WHAT YOU SHOULD DO:
The answer must be every line of the data that holds the word "agent".

(DATASET)

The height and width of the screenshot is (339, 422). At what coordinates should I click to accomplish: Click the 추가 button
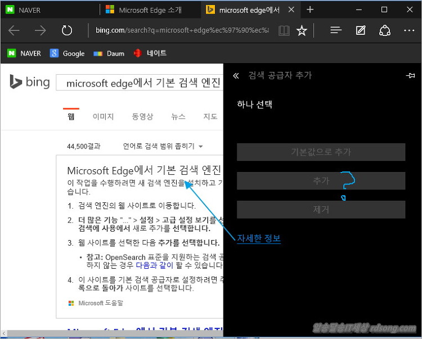321,180
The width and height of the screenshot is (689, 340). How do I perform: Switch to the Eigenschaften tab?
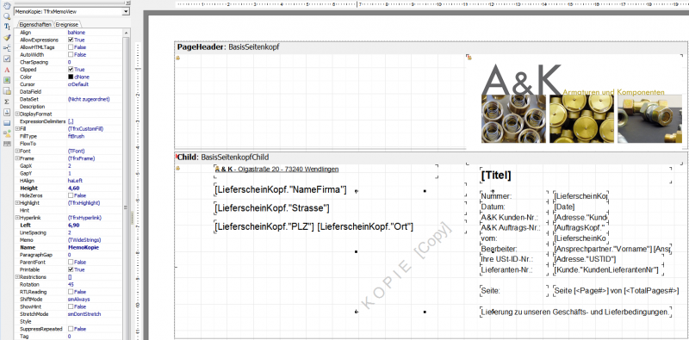coord(35,25)
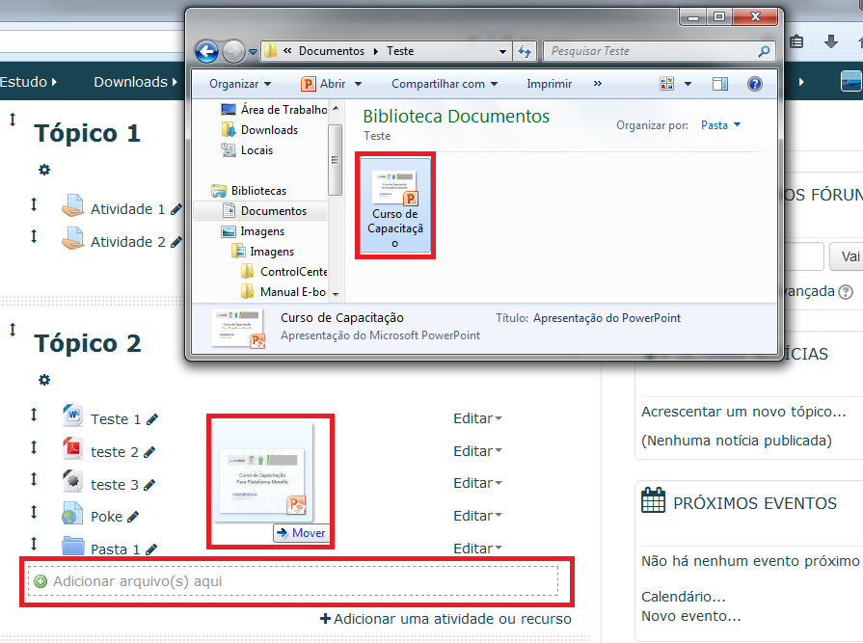This screenshot has height=643, width=863.
Task: Click the Explorer back navigation arrow
Action: 206,51
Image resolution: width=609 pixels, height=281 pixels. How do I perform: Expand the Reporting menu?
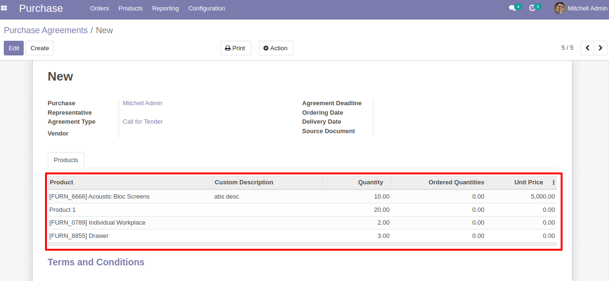click(165, 9)
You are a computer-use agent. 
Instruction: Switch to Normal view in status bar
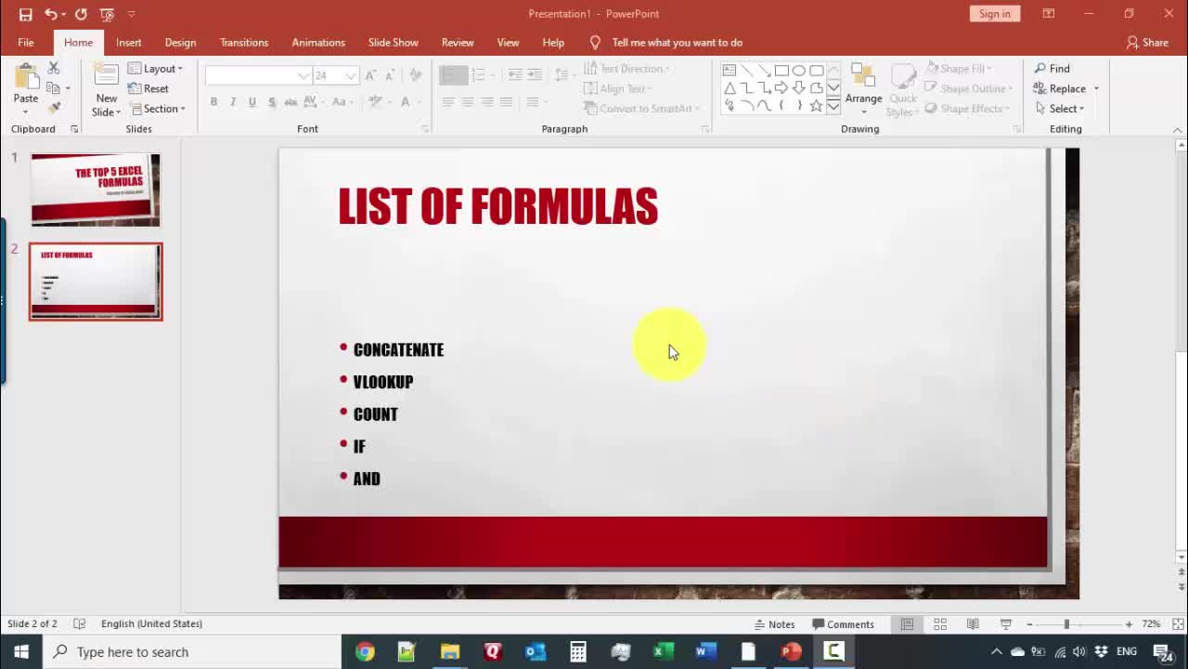click(907, 624)
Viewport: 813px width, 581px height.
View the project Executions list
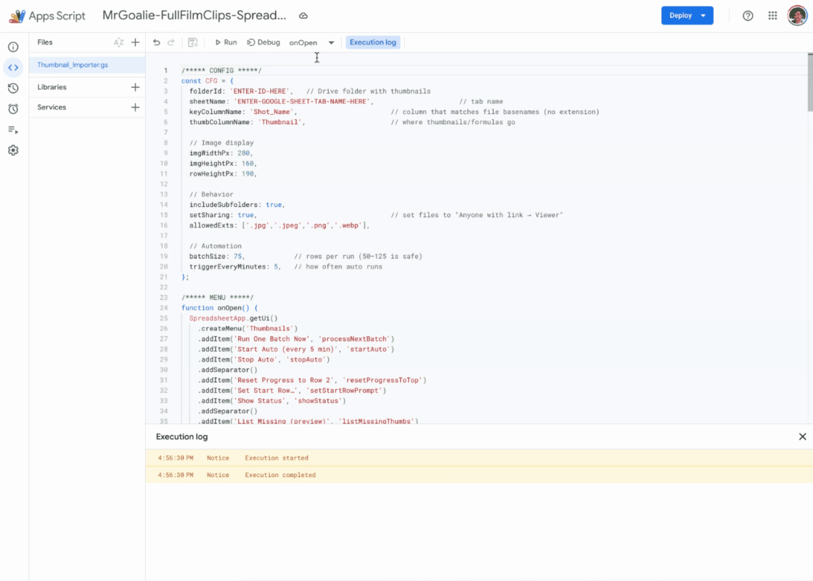click(x=13, y=129)
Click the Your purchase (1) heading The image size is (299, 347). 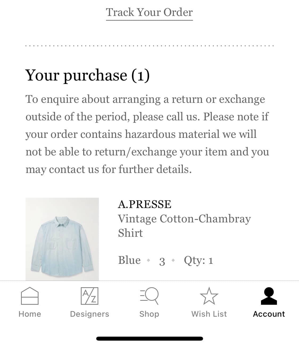87,75
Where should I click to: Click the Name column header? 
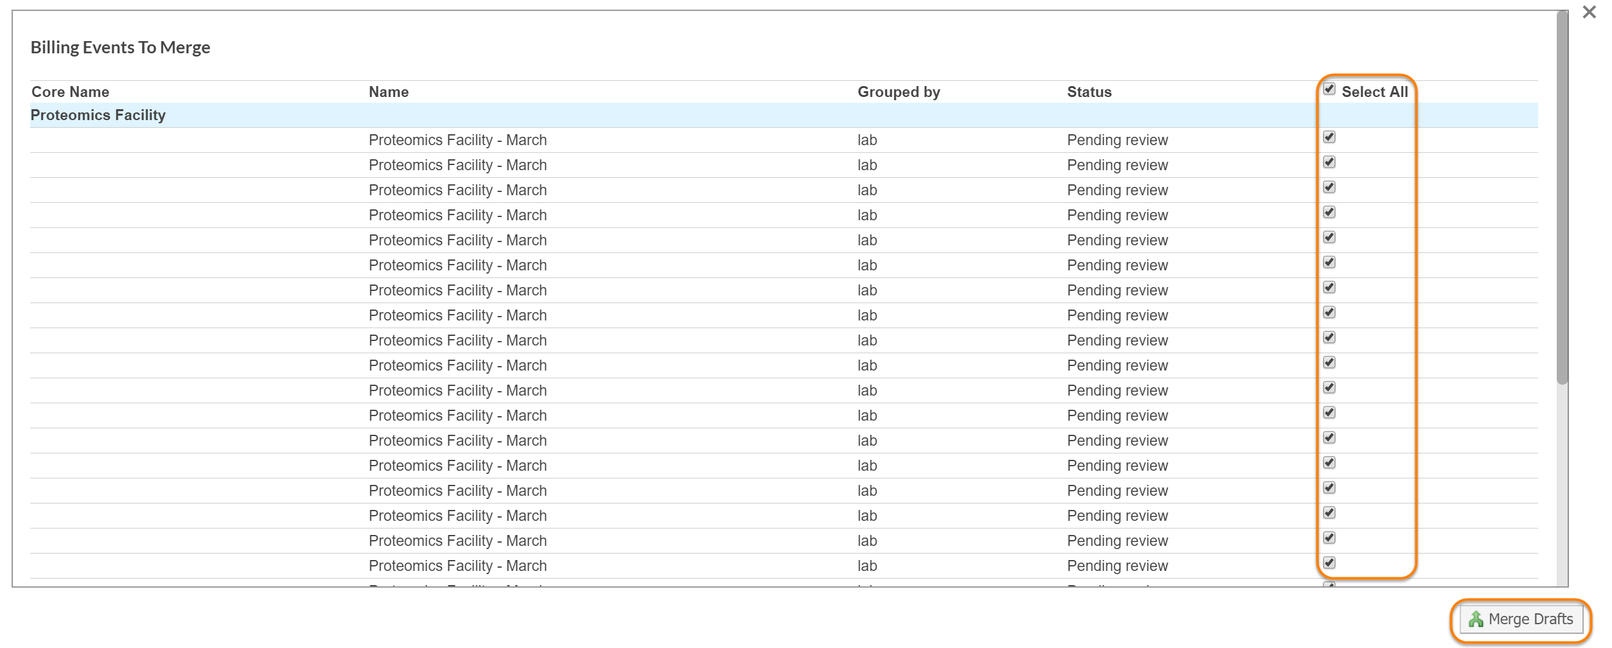388,92
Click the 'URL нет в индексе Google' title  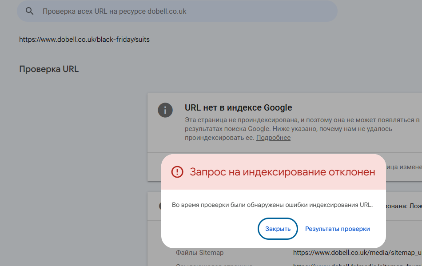(238, 107)
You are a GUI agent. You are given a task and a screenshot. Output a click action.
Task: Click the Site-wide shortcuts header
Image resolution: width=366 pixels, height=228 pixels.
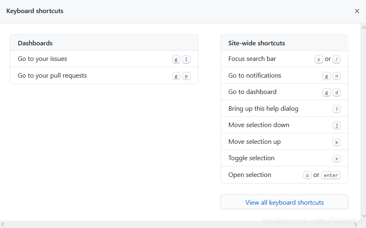(x=257, y=43)
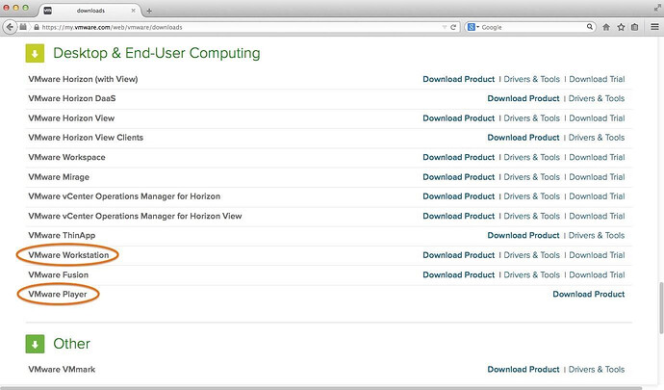Collapse the Other section arrow
This screenshot has height=390, width=664.
tap(35, 343)
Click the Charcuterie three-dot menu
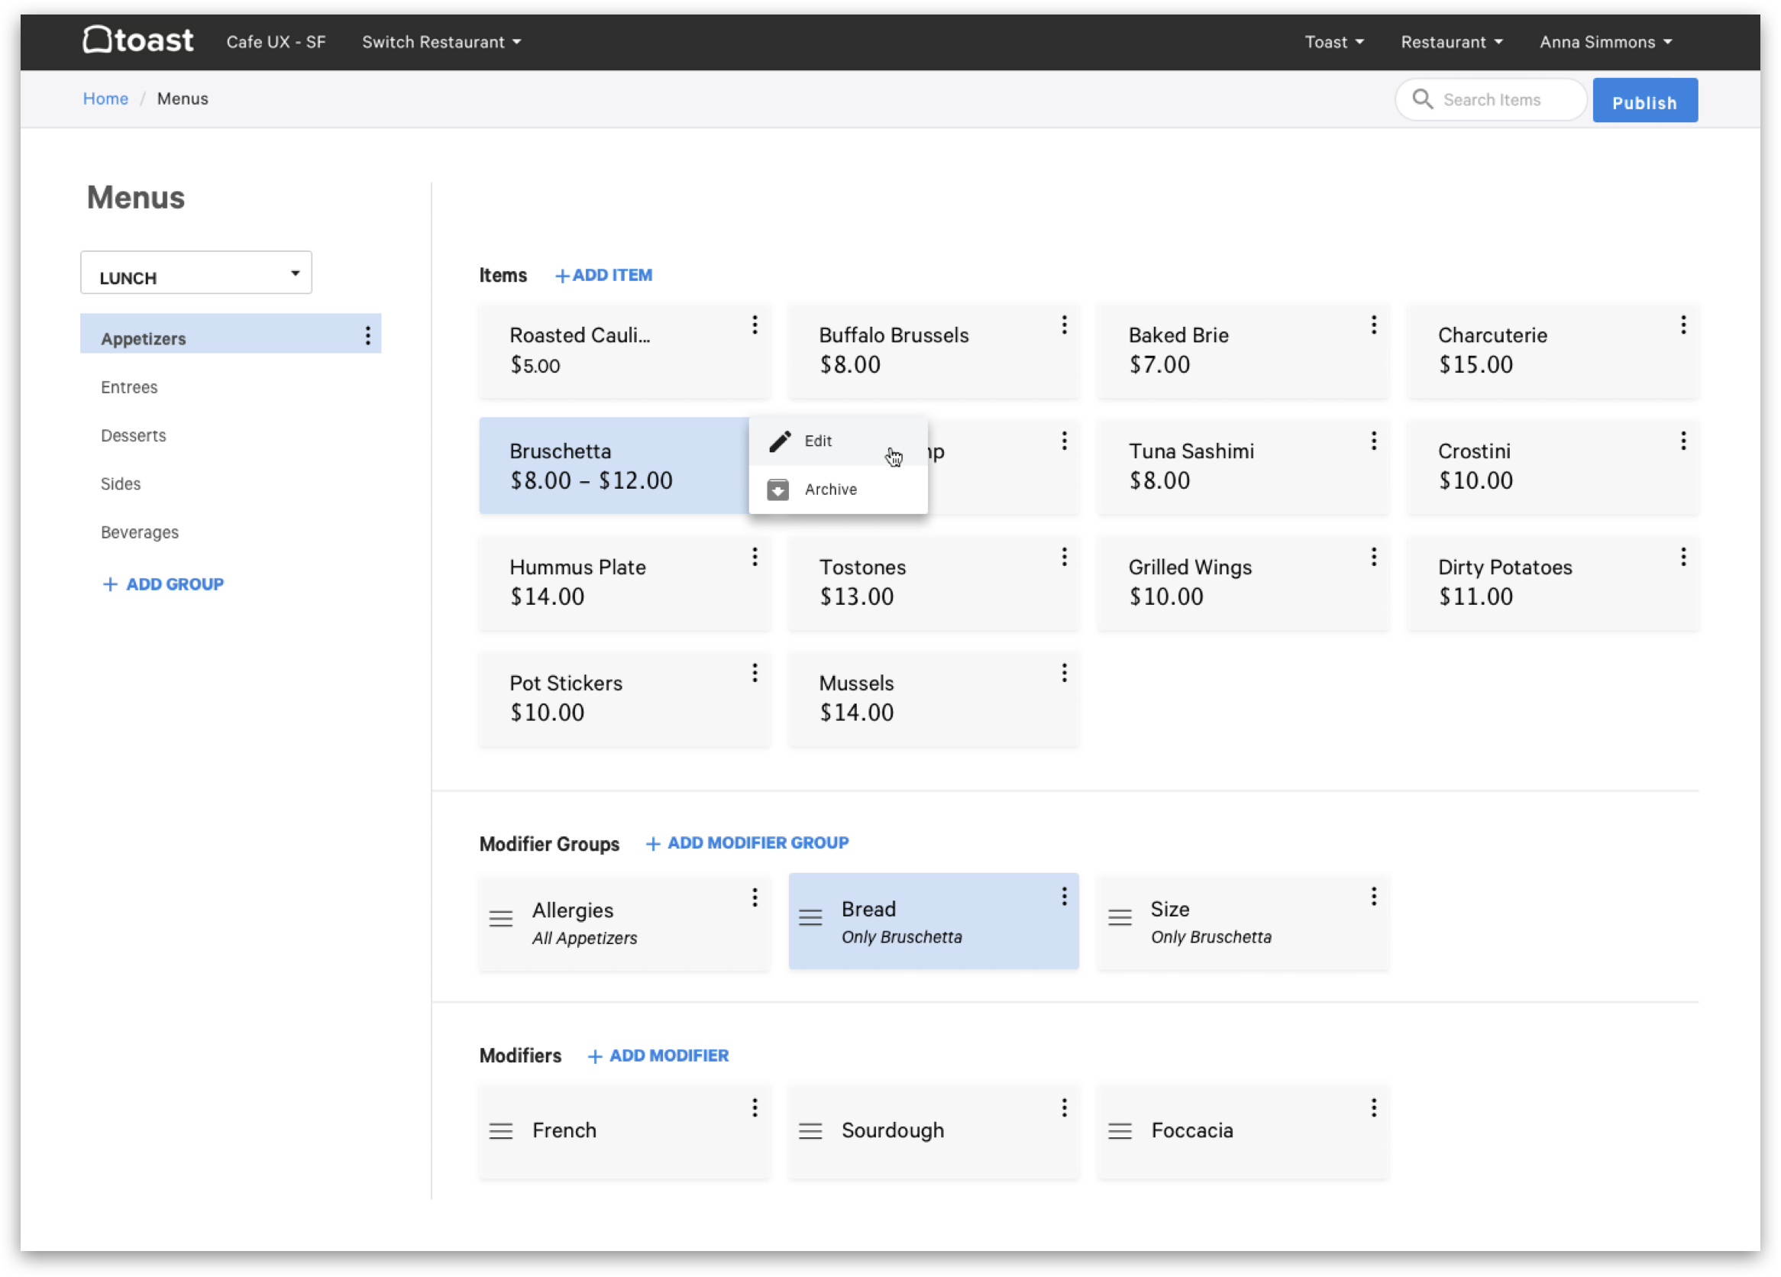Screen dimensions: 1781x1277 pyautogui.click(x=1683, y=325)
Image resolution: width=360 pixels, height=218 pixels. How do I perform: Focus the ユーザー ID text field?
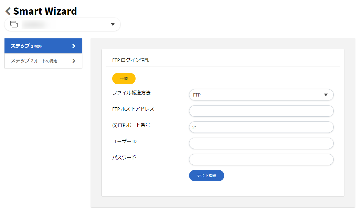tap(261, 143)
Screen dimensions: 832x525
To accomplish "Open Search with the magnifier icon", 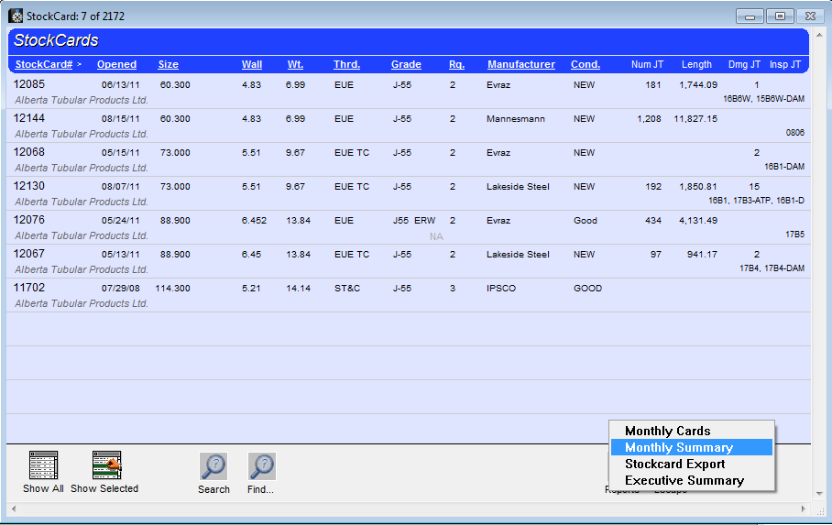I will pyautogui.click(x=213, y=466).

(End DATASET)

WRITTEN RESPONSE:
You are a computer-use agent. 
You are a GUI agent. You are given a task and a screenshot. Output a click action.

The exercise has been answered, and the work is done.